Try it: Every line that holds the word "will" needs to be copied from the data below.

(Stored data entries)
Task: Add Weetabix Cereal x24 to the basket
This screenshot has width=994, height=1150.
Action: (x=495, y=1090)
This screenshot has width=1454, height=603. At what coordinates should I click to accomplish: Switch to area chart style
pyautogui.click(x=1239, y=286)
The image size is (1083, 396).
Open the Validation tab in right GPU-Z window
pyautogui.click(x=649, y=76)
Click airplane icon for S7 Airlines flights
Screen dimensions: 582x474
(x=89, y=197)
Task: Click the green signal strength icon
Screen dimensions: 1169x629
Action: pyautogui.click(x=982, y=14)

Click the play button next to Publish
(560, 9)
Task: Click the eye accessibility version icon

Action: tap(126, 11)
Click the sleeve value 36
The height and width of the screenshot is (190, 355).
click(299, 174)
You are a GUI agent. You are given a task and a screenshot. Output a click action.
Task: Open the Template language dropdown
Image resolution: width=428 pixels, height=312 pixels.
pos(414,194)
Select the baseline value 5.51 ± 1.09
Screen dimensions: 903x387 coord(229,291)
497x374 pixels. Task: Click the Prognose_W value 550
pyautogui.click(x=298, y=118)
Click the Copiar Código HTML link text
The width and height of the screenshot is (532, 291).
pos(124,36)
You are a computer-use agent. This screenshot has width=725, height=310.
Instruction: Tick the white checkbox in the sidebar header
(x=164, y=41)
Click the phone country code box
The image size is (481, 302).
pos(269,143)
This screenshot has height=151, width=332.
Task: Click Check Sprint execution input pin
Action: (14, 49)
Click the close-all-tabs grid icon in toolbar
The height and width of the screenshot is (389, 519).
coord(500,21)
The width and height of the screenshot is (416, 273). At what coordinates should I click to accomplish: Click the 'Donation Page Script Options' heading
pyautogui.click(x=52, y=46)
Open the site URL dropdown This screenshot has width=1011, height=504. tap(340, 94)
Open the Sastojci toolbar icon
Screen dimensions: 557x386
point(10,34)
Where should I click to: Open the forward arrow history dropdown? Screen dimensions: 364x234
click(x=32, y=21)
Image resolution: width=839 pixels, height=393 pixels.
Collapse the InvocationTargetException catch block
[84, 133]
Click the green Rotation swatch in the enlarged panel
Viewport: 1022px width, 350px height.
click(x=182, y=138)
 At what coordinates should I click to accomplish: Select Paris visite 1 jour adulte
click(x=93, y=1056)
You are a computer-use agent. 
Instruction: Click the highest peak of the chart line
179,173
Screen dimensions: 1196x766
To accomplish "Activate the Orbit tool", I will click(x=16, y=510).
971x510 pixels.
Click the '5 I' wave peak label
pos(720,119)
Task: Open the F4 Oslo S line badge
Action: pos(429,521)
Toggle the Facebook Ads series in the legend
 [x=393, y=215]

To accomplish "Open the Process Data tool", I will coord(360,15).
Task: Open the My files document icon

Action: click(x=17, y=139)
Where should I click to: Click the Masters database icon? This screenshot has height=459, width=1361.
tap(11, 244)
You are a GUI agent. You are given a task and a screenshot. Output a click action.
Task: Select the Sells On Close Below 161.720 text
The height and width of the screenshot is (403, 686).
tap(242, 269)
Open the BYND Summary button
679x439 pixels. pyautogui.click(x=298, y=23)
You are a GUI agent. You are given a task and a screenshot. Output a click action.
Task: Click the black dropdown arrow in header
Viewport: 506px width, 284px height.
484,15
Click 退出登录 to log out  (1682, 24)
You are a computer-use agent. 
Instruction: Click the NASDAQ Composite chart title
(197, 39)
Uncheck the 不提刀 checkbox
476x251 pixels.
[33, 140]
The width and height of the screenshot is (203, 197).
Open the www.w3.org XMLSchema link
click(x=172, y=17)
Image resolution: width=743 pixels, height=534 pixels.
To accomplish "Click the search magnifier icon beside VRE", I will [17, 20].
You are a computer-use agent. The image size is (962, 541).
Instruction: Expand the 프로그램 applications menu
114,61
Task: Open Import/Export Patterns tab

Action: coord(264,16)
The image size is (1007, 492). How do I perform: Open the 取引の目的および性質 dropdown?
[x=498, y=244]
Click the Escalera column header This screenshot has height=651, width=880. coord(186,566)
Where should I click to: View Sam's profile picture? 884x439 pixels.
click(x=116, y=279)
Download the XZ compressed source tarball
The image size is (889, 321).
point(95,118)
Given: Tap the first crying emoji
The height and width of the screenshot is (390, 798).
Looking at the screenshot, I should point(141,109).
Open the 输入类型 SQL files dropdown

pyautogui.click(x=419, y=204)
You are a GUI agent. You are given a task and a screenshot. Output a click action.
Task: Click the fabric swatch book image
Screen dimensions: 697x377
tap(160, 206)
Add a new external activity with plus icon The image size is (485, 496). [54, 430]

Answer to the problem:
To accomplish "Activate the Orbit tool", I will click(x=16, y=510).
To accomplish "Open the Process Data tool", I will coord(360,15).
To accomplish "Click the search magnifier icon beside VRE", I will [17, 20].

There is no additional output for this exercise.